Le poids des deux bâts, qui n’était que de seize livres, n’avait rien d’écrasant ; mais il suffisait pour dégoûter de la vie mon tailleur, qui le voyait avec désespoir s’ajouter aux longues étapes que nous avions en perspective. Abdoul se jeta la face contre terre, me baisa les pieds et me conjura, au nom de Dieu, d’autoriser son départ.

L’expérience que j’avais acquise en Abyssinie, pendant la campagne anglaise, au sujet des Hindous, des coulies, des Malabarais, me dictait ce qu’il fallait faire. J’accordai immédiatement l’autorisation demandée ; car je n’étais pas moins las de mon fainéant que ce dernier prétendait l’être de sa pénible existence. Mais Abdoul ne se souciait pas de rester seul dans la jungle, et me dit qu’il entendait ne se séparer de moi que quand il serait dans l’Ouyananyembé.
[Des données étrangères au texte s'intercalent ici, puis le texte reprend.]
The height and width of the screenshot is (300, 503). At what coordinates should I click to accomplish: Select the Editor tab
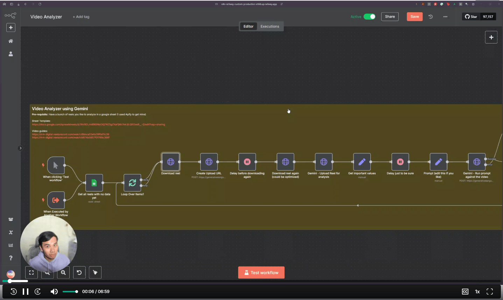coord(248,26)
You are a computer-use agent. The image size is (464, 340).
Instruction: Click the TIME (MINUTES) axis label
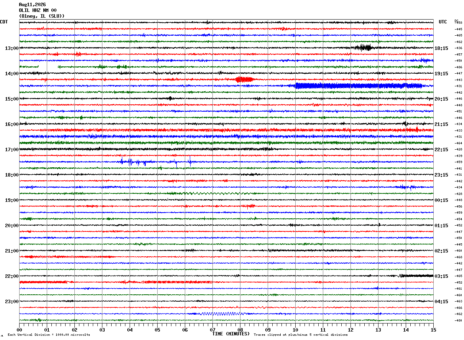(x=231, y=334)
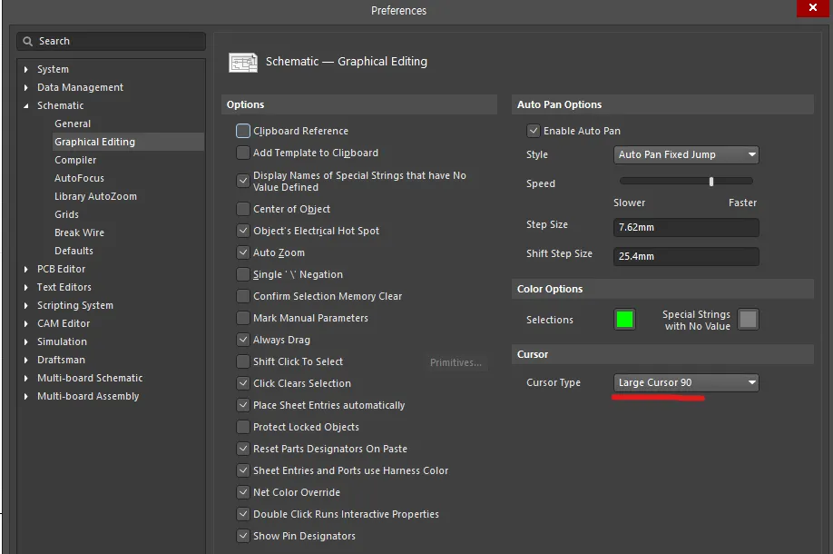Open the Cursor Type dropdown
833x554 pixels.
coord(686,383)
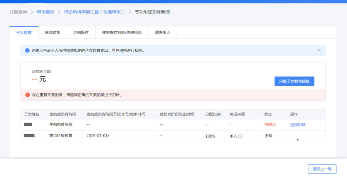The image size is (347, 179).
Task: Close the blue tax deduction notice banner
Action: [319, 50]

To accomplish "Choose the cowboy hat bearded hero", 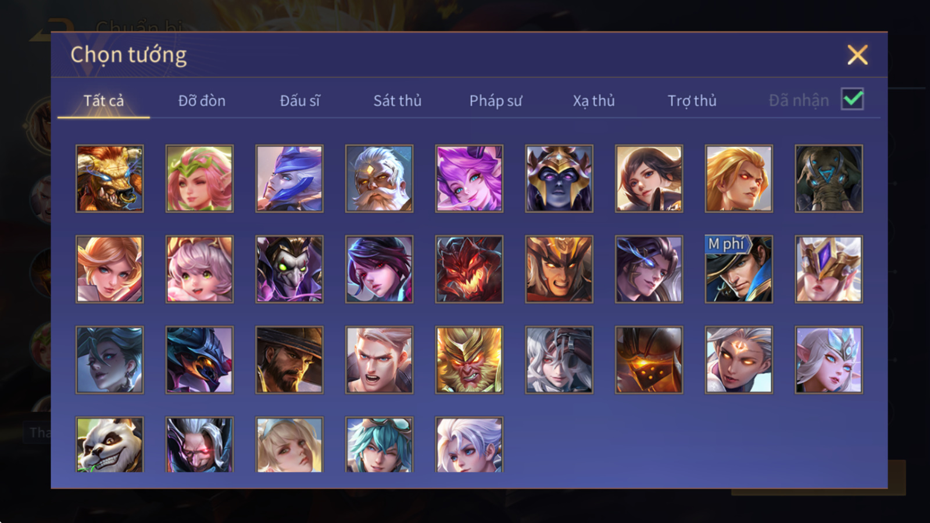I will click(289, 360).
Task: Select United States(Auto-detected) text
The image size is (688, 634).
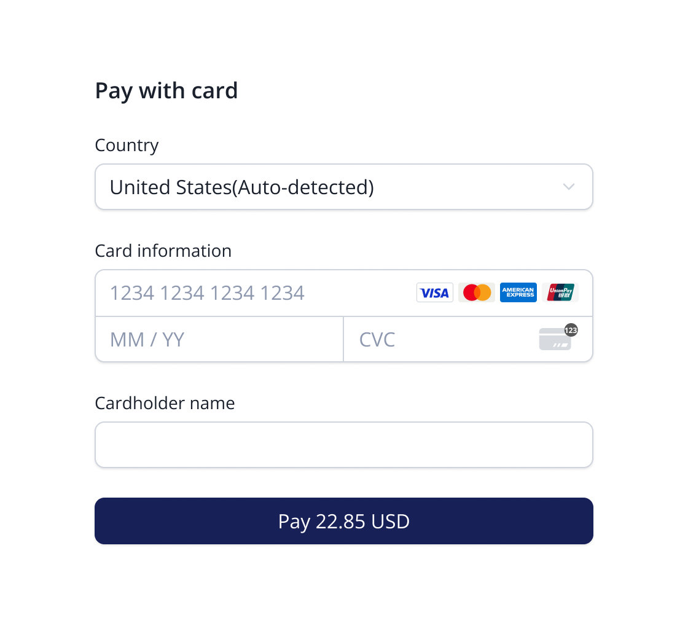Action: point(241,187)
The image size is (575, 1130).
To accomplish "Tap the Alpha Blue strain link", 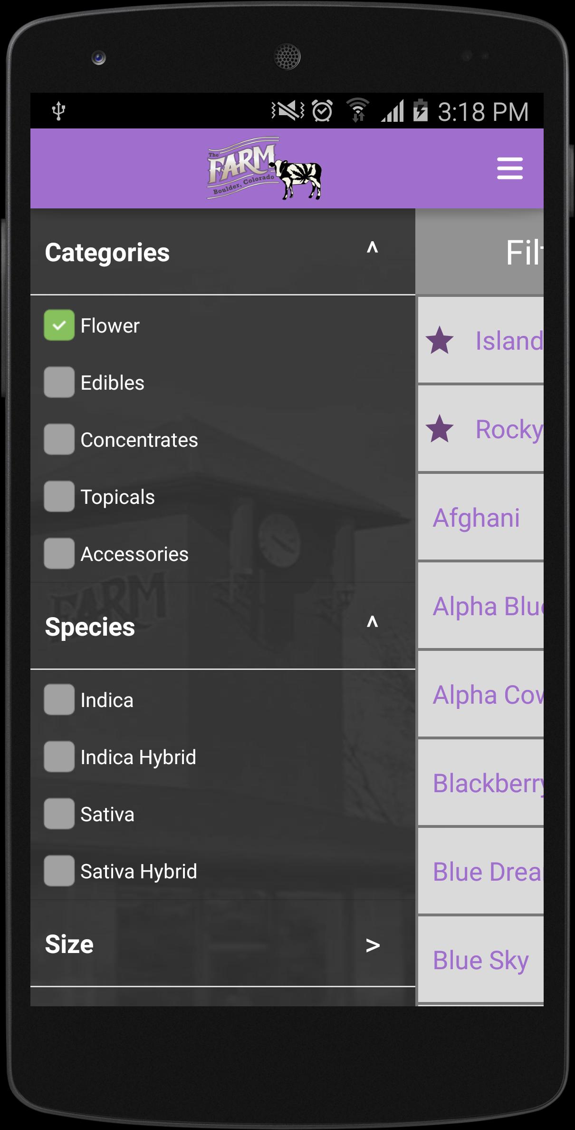I will tap(487, 606).
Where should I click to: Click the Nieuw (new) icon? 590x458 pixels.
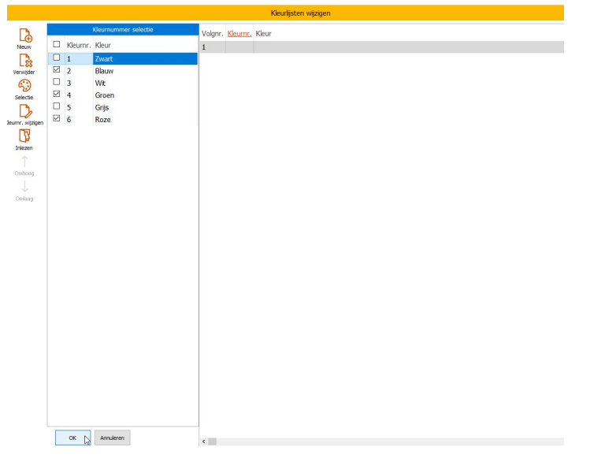point(24,35)
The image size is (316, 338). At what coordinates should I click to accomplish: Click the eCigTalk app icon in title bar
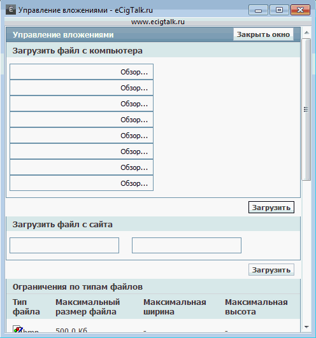(x=11, y=10)
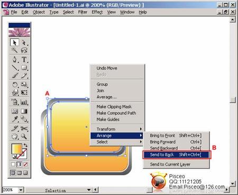238x195 pixels.
Task: Select the Direct Selection tool
Action: pyautogui.click(x=24, y=43)
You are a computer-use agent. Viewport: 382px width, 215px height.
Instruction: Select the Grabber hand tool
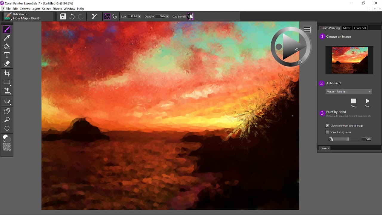(7, 111)
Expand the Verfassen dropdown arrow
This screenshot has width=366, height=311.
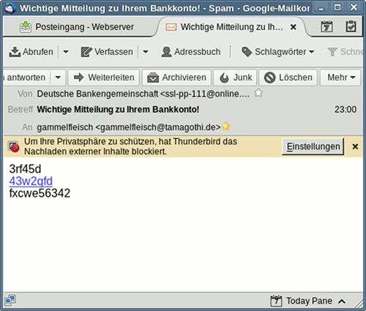146,52
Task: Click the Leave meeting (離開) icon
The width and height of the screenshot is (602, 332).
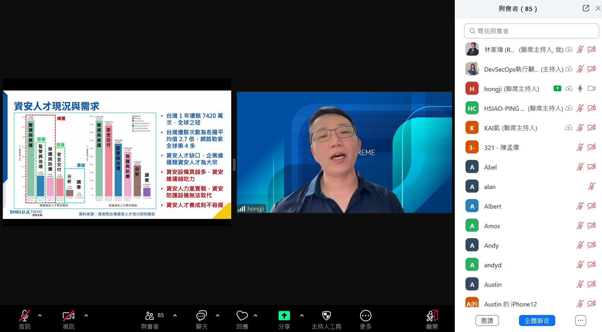Action: tap(432, 316)
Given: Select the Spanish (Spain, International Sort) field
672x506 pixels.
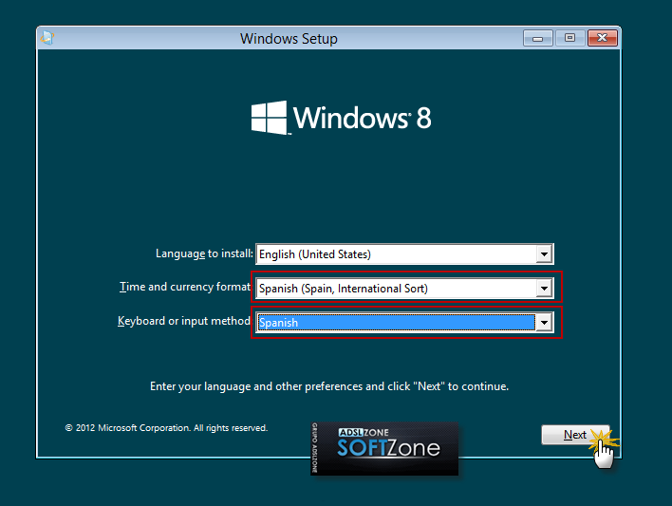Looking at the screenshot, I should click(x=395, y=289).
« Allez-y d’abord, répondis-je ; nous verrons ensuite. En attendant, vous porterez les selles pour payer la nourriture que vous mangerez d’ici là.

— Êtes-vous sans miséricorde ? s’écria-t-il d’une voix suppliante.

— Oui, pour un lâche tel que vous, paresseux que vous êtes, » répondis-je en accompagnant ces mots d’une volée de coups de fouet qui ressuscitèrent le moribond, et qui le rendirent à la vie active.

Ce jour-là, je le confesse, j’étais de mauvaise humeur. Moi aussi j’étais fatigué ; et le kirangozi, arrivant sur ces entrefaites, eut sa part de reproches.

Je n’avais pas, comme Burton, un Kidogo, sachant se faire obéir.